> **BRIEF**: Please list every band named in the sentence of the metal review below that begins "The drumming, pummeling, and occasional caveman trudge."

> **TEXT UNDER STUDY**:

Goregrind and melodeath pioneers Carcass have a new EP coming out later this month. It will surely be the subject of a lot of excitement and sell quite well. It’ll probably be solid, and at worst will be a reason for Bill Steer, Jeff Walker, and company to get back on the road once there’s finally a viable vaccine for the pandemic and we can all get back to our natural habitat: the show.
Septage undoubtedly shares Pharmacist’s love for Symphonies, as debut EP Septic Decadence has that same perfect blend of goregrind and raw, particularly nasty and unhinged death metal. However, Septage doesn’t really use Bill Steer’s proto-melodeath riffs, instead going for extremely wild tremolo-and-blast parts, super hefty pummels, and the occasional mid-tempo lurch. It’s also stupendously performed and produced, with the drumming in particular being played with bonkers intensity and thankfully employing only natural tones. The drumming, pummeling, and occasional caveman trudge give off a bit of an Autopsy vibe, which, considering their local Copenhagen scene shouldn’t be too much of a surprise (they share members with both Hyperdontia and Taphos).
Still, that early Carcass vibe remains the dominant trait of the EP (we went over the art, right?). Also important: the songwriting is extremely slick. Each of these four tracks ‒ even the 74-second “Jeffrey Dahmer” ‒ has a bit of an arc. Septage knows when to drop a killer mid-tempo grind break, when to spiral a song into a cacophonous finish, and when to use differing vocal approaches.

Items from a dataset

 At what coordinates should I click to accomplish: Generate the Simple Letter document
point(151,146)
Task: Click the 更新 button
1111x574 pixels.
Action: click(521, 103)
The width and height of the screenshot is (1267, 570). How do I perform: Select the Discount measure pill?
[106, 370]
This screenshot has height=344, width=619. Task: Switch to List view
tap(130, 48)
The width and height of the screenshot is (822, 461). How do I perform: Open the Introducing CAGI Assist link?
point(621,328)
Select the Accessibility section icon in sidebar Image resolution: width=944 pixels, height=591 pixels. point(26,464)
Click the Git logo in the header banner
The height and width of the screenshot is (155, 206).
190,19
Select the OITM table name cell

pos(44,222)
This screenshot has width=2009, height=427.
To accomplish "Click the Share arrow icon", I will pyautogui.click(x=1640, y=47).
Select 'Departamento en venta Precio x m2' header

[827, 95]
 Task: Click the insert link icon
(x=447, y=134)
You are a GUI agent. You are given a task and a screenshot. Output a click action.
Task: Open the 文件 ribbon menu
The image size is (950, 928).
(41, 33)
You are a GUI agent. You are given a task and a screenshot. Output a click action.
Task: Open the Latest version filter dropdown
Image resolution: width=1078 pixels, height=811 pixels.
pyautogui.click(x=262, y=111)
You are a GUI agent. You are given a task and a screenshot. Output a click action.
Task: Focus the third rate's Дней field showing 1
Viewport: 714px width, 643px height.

> **RESULT OF THE EXERCISE**: Autopsy, Hyperdontia, Taphos